Lemur Species Fact Sheets
Learn about individual lemur species in these illustrated fact sheets: where in Madagascar they live, what they eat, what threats they face, and more. Each page contains links to scientific articles for you to research the lemur species further. They are available as a web page and a one page PDF.
Aye-ayes are medium-sized, nocturnal lemurs. In fact, 80% of an Aye-aye’s night is spent traveling and foraging for food. Using a long, specialized middle finger, Aye-ayes tap the surface of branches and tree trunks to locate hollow areas where insect larvae live. The aye-aye is listed as Endangered on the IUCN Red List.
Weighing 6-9.5kg, the Indri is the largest living lemur species. They are easily identified by their loud, haunting calls used to maintain territory. These lemurs are listed as Critically Endangered on the IUCN Red List.
The Black and White Ruffed Lemur is one of the larger lemur species, and maintains a large home range. They are thought to be one of the only primates to build nests to birth and care for their babies. These lemurs are listed as Critically Endangered on the IUCN Red List.
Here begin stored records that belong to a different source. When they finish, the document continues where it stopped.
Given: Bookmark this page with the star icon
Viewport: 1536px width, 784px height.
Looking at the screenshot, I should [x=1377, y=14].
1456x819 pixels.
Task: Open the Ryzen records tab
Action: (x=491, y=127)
Ring-tailed lemurs are the most terrestrial of all lemur species, and spend around a third of their time on the ground. They are cathemeral, meaning they are active both during the day and night. These lemurs are listed as Endangered on the IUCN Red List.
These lemurs are medium sized and found only in forests in the southeast of Madagascar. They are active both during the day and the night, and spend most of their time on or close to the ground. The Collared Brown Lemur is listed as Endangered on the IUCN Red List.
Crowned sifakas are medium sized. They are active during the day and live most of their lives in the trees. They live in northwestern Madagascar in tropical dry lowland forest and sometimes among coastal mangroves. The Crowned Sifaka is listed as Critically Endangered on the IUCN Red List.
The diademed sifaka is the largest sifaka species. They are active during the day and found mostly living in the trees of the eastern Madagascar rainforest. The Diademed Sifaka is listed as Critically Endangered on the IUCN Red List.
Red-bellied lemurs are medium sized lemurs. They exhibit some sexual dichromatism. Adult females have a large cream-colored patch on their bellies and adult males have white patches under their eyes that look like teardrops. The Red-Bellied Lemur is listed as Vulnerable on the IUCN Red List.